Posted on Sunday, December 14th, 2008 at 1:34pm. #

In case of Christmas, break glass

Currently, I notice, the logo on BBC Radio 5live’s website is festooned with a… Santa hat.

Paul Easton blogged recently about Christmas Day at a radio station. And for me in times past, Christmas was always a useful time to earn money and have rather more fun than the rest of the year.

When I started, as a lowly tech-op (playing radio commercials in Bradford for the likes of Keith Skues, Alan Ross and Peter Fairhead on Classic Gold Yorkshire) I earned £5 an hour – the same amount as the colleague next door playing out the Eurochart Hot 100 off tape and coping with entertaining backtiming issues. But the better bits – Bank holidays were double time, and Christmas Day was triple time.

Later, I got the “new presenter” shift of New Year’s Day Breakfast – a shift that was quite famous for launching the careers of many presenters I know. It didn’t launch mine, but I did do that shift a number of times.

But my favourite was Christmas Day itself. Doing the 0600-1000 shift on Christmas Day is a brilliant experience.

First, chances are that the music clock was no different than the normal breakfast show got. I got Daryl Denham’s music log when I presented Christmas Day breakfast at Hallam FM, and realised at about 0620 that if I carried on playing songs at the rate I was doing, I’d run out by 0640. Now, I -should- have looked at the previous night’s log and added more songs from that. But, this was Christmas Day morning, on a Hot-AC station: a time to break the rules if ever there was. So, a rummage through the library later, and I found all manner of ordinarily-banned songs. A bit of Bing Crosby? Nat King Cole? Doris Day (yes, Doris Day)? I played them all, including a rather splendid track from the otherwise cool Tom Petty. Ten minutes before the end of my shift, I realised the person coming next was… the programme director of the station. Would I get a shouting at for playing the most schmaltzy Christmas songs on the planet? Not a bit of it. “Hey, I like the music you’ve been playing this morning,” said Anthony Gay as he wandered in. Phew.
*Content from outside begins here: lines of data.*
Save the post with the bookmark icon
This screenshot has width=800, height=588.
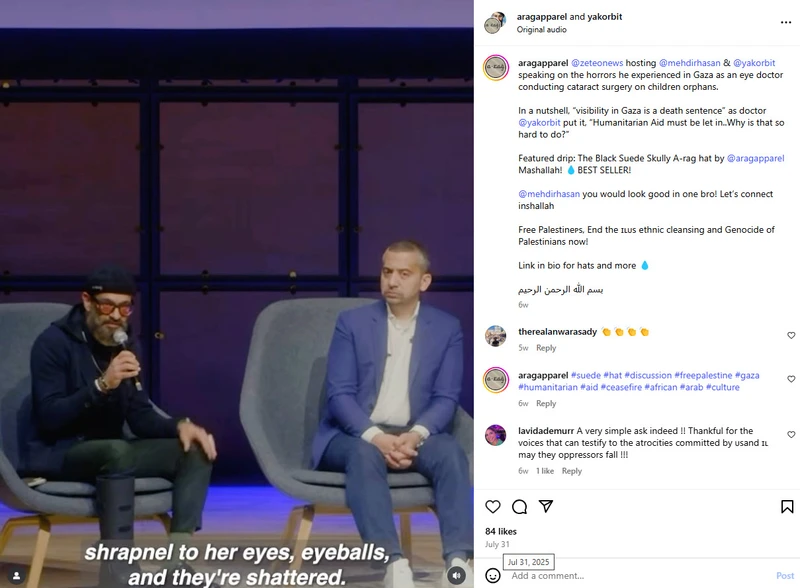[787, 506]
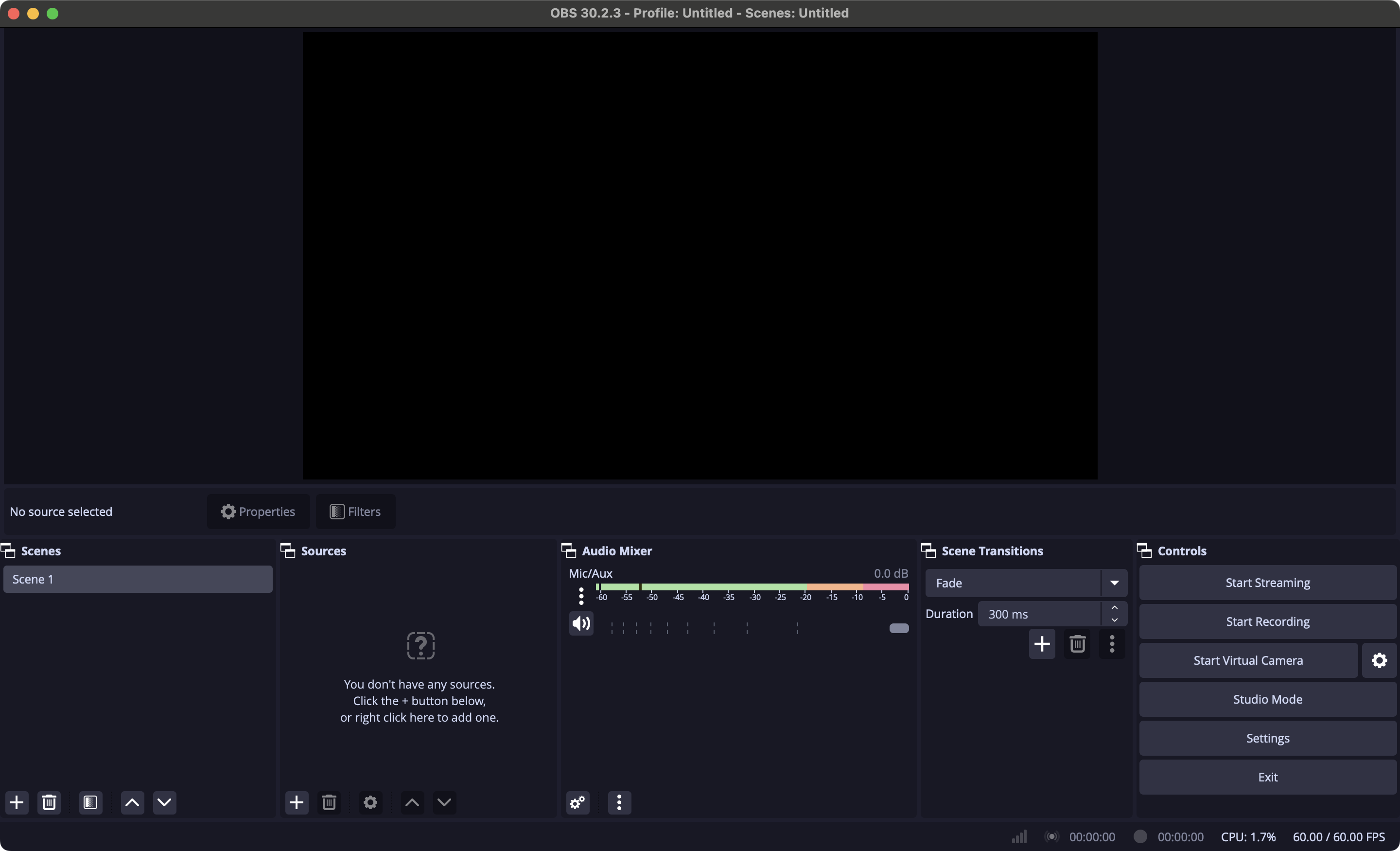
Task: Open source properties gear in Sources toolbar
Action: 370,802
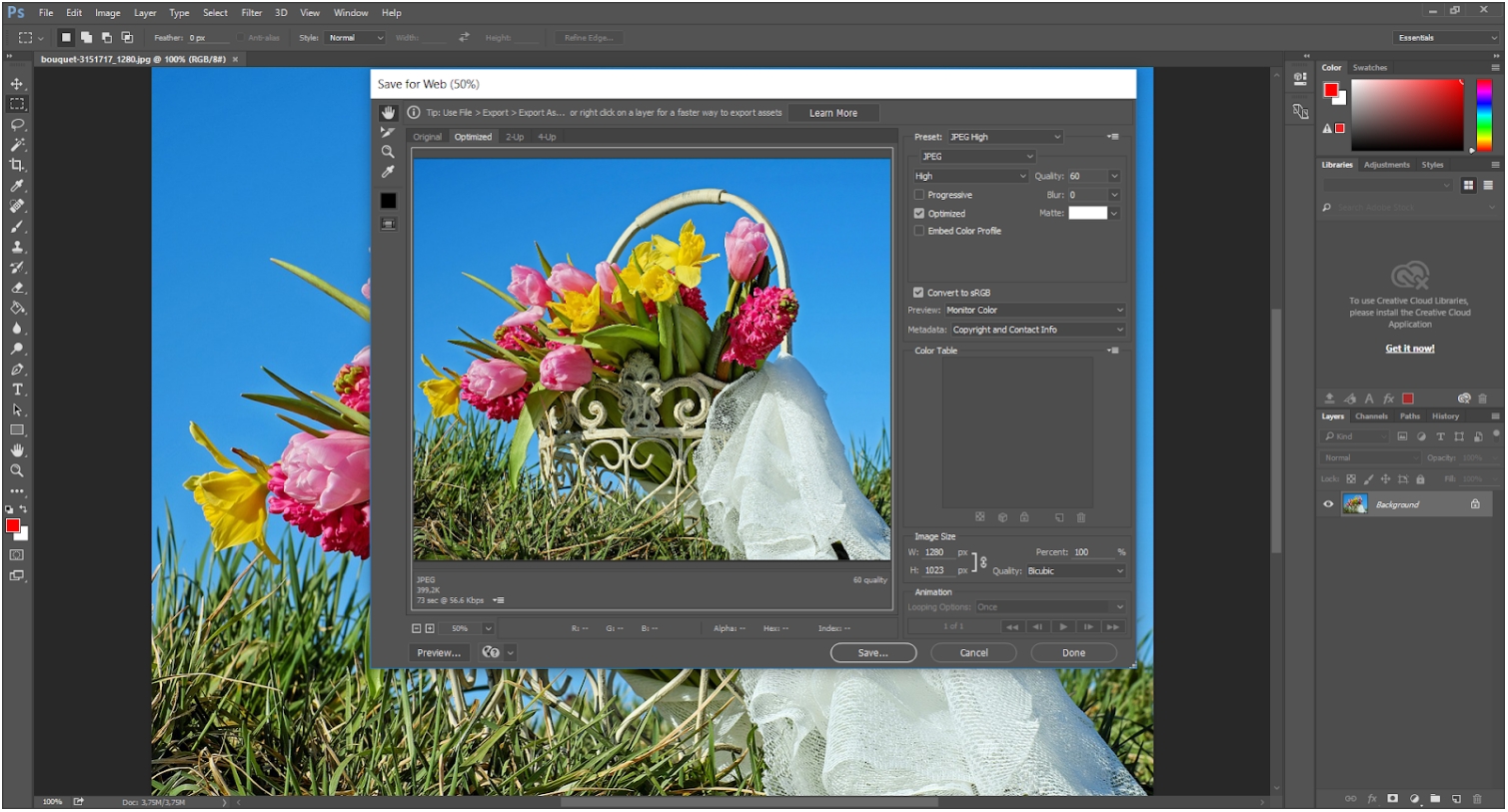The width and height of the screenshot is (1508, 812).
Task: Open the Bicubic resampling quality dropdown
Action: click(1075, 571)
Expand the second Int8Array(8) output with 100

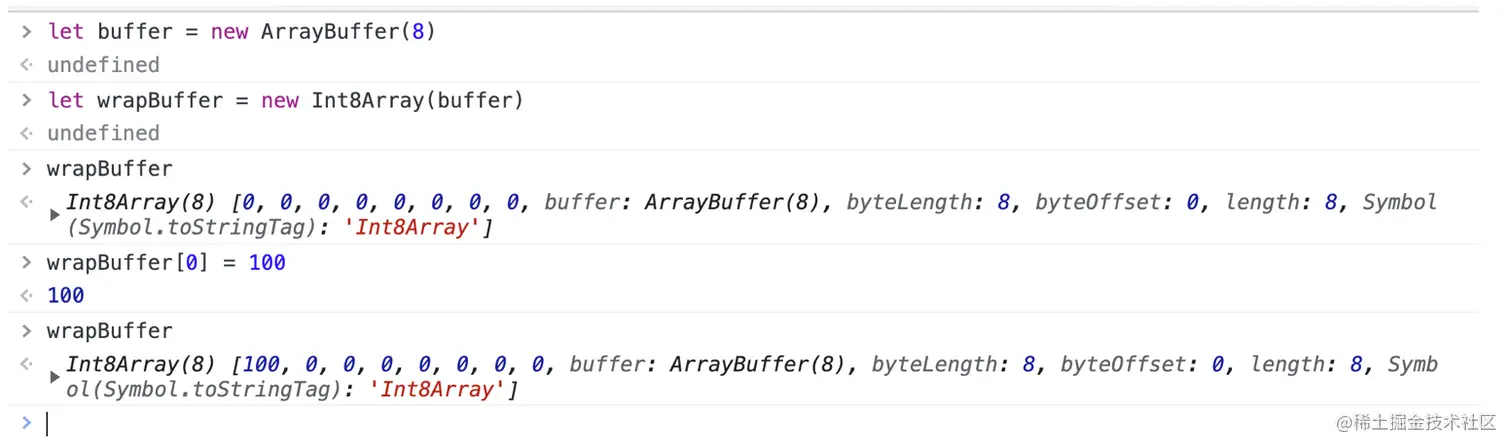pos(55,377)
The second thing about working on Christmas Day is that you’re guaranteed to have a vocal audience, delighted to hear christmassy music, and only too eager to ring you at 0730 sounding slightly the worse for wear. You really feel close to your listeners on a day like Christmas Day – and chances are you’re reaching an audience who don’t normally listen.

Of course… this year, all this will be replaced by automation and voicetracking. No opportunities for new talent, and absolutely no Doris Day.

Pity.

Cartoon: Mike Flanagan. This cartoon first appeared on the front page of Media UK.

2 comments

Nick Piggott said at December 14th, 2008 at 4:53pm

The rites of passage in commercial radio have certainly been changed by technology. The path of tech-op to “you’ll do Christmas” presenter has completely disappeared. (I like to think I made Christmas a little special for the good people of Essex once upon a time. But in retrospect, it was hardly a triumph of personality radio, and if I had got a b*ll**king, it would have been deserved. Clearly Craig Denyer didn’t listen to the radio on Christmas morning). How many radio stations now could justify a live, local, overnight show now on Christmas Day? Or New Year’s Day?

When automation and network rolled out, it should have supported more consistently high quality programming, rather then relying on em, well, people like me, to crank out shows. Somewhere the economic mechanisms went wrong, because radio stations weren’t rewarded with higher revenues for keeping the quality up, so things moved in another direction entirely. And that is another story.

Steve said at December 16th, 2008 at 10:04am

I’ll be there live on Xmas Day morning on a small commercial station! Love doing it, there’s such a fantastic atmosphere and it really does make commercial radio feel like it used to – bringting the community together.